Textcat.teach not using the pattern file

Hi! I think the behaviour you're seeing might be related to what I describe in this thread:

In short, if you're starting from scratch with very unbalanced classes or a very large corpus with fewer match candidates, it can happen that not enough initial matches are produced and that matches found later on are skipped due to their score.

When you run a teach recipe with patterns, Prodigy will combine the pattern matches and the model's suggestions. If no matches are found in a batch of examples, Prodigy will only yield the model's suggestions, which can be very random if the model hasn't learned anything yet.

The pattern matcher also assigns scores to the matches, based on how reliably they produce a match. This makes sense for lots of patterns and matches, because you still want to focus on the most important examples – but in other cases with low match density, this can cause the active learning algorithm to actually skip the few existing matches.

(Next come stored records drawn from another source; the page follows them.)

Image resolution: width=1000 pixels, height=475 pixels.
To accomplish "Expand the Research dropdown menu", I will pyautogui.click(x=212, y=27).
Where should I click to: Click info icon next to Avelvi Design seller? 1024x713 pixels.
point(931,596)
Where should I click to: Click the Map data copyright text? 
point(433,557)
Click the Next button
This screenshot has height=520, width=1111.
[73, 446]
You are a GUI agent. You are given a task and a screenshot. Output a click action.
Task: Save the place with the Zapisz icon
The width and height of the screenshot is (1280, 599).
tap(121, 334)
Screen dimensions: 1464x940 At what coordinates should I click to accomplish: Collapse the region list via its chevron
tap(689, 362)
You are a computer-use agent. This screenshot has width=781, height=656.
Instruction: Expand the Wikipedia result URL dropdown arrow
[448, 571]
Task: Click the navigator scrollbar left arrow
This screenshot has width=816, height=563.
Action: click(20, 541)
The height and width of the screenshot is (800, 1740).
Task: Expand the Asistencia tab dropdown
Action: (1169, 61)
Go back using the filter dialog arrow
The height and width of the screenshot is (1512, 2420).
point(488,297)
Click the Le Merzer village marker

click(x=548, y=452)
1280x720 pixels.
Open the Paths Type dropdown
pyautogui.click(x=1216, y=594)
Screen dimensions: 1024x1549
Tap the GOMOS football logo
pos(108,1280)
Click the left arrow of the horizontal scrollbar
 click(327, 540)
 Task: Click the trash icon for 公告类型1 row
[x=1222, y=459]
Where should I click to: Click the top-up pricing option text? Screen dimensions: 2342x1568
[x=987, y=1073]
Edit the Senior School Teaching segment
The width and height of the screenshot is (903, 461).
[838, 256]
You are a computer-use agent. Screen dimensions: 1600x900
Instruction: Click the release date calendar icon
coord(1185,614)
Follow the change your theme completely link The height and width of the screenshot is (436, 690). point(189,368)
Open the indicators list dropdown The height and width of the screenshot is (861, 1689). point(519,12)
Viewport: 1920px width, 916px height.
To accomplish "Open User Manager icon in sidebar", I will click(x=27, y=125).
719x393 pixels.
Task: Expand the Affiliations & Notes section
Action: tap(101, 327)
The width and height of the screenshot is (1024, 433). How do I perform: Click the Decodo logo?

I've discussed some solutions in the thread linked above – for example, for the next release, we'll be updating the logic used to sort and merge the matcher and model, to prevent matches from being skipped. In the meantime, you could try and use a separate step to bootstrap the model. The main problem that the patterns are trying to solve is the cold start: you need enough initial training examples for the model to make meaningful suggestions. So you could first find the matches and bootstrap the initial training set, pre-train the model with that data and then use textcat.teach to improve it. One idea could be to repurpose the ner.match recipe and add a "label": "NEG" to the selected examples. You could also check out the recipe source and write your own, or implement a different matching logic with regular expressions etc.